• Explore the material:
a – Decide whether each statement agrees with the Indycar news roundup below. Answer yes or no, quoting the words of the roundup that settle it.
(i) A Barber spokesperson said the contract with the NTT Indycar Series runs through 2023.
(ii) Illinois has allowed race tracks to open with fan attendance limited to 20%.
(iii) Chase Parker left AIM Vasser Sullivan's team on his own.
b – Summarize the Indycar news roundup below in two sentences.
c – According to the Indycar news roundup below, how much money is McLaren seeking to raise?

• Supplied passage:
########
Earlier this week an announcement from the Birmingham News Journal said that the NTT Indycar Series and Barber Motorsports Park signed an extension of their agreement through 2023. Today, a Barber spokesperson said the contract runs through 2022.  Barber is a staple on the Indycar calendar. The track is a great setting for a race. It is one of my favorite tracks to go to.

Illinois Opens Tracks With Limited Attendance

The state of Illinois has allowed race tracks to open with fan attendance limited to 20%. I’m not sure of the specifics of Illinois’ phased openings, so I don’t know what this means for Gateway yet. Gateway is another track that may have to make an attendance decision. The best attended non Indianapolis oval could open the first turn grandstand to allow the fans to spread out more.

McLaren Financial Troubles

reports this week say McLaren is facing some financial issues. The company is seeking a loan and legal action to raise 280 million pounds. A buyout and lease back arrangement is a possibility. We will have to wait and see what effect this has on their Indycar program.

A Positive Ending

Former Indy lights driver Aaron Telitz has signed on full time with AIM Vasser Sullivan’s IMSA GTD program. Telitz replaces Chase Parker, who was let go by the team last week. Telitz is a good driver. He is with a team with an Indycar connection, which I hope will earn him a chance at an Indycar ride someday.
########
• Information provided:
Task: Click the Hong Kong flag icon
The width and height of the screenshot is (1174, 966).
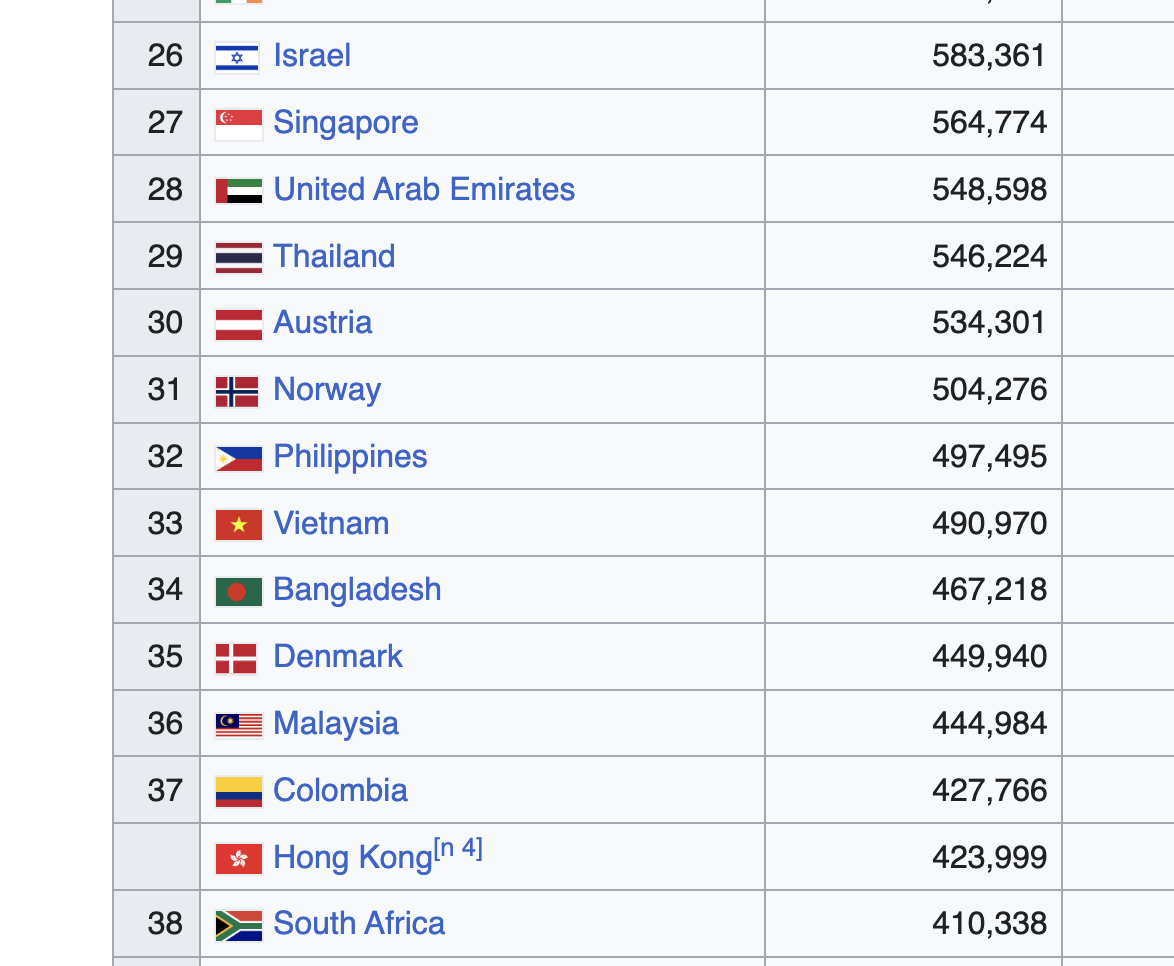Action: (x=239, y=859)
########
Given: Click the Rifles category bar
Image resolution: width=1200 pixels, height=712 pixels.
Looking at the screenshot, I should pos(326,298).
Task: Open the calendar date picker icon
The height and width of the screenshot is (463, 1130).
########
• Responses per task:
a –
(i) No: "Today, a Barber spokesperson said the contract runs through 2022."
(ii) Yes: "The state of Illinois has allowed race tracks to open with fan attendance limited to 20%."
(iii) No: "Telitz replaces Chase Parker, who was let go by the team last week."

b – The NTT Indycar Series and Barber Motorsports Park have extended their agreement, which a Barber spokesperson said runs through 2022, and Illinois has let race tracks open with fan attendance limited to 20%. McLaren is reportedly seeking a loan and legal action to raise 280 million pounds, and former Indy lights driver Aaron Telitz has signed on full time with AIM Vasser Sullivan's IMSA GTD program, replacing Chase Parker.

c – 280 million pounds.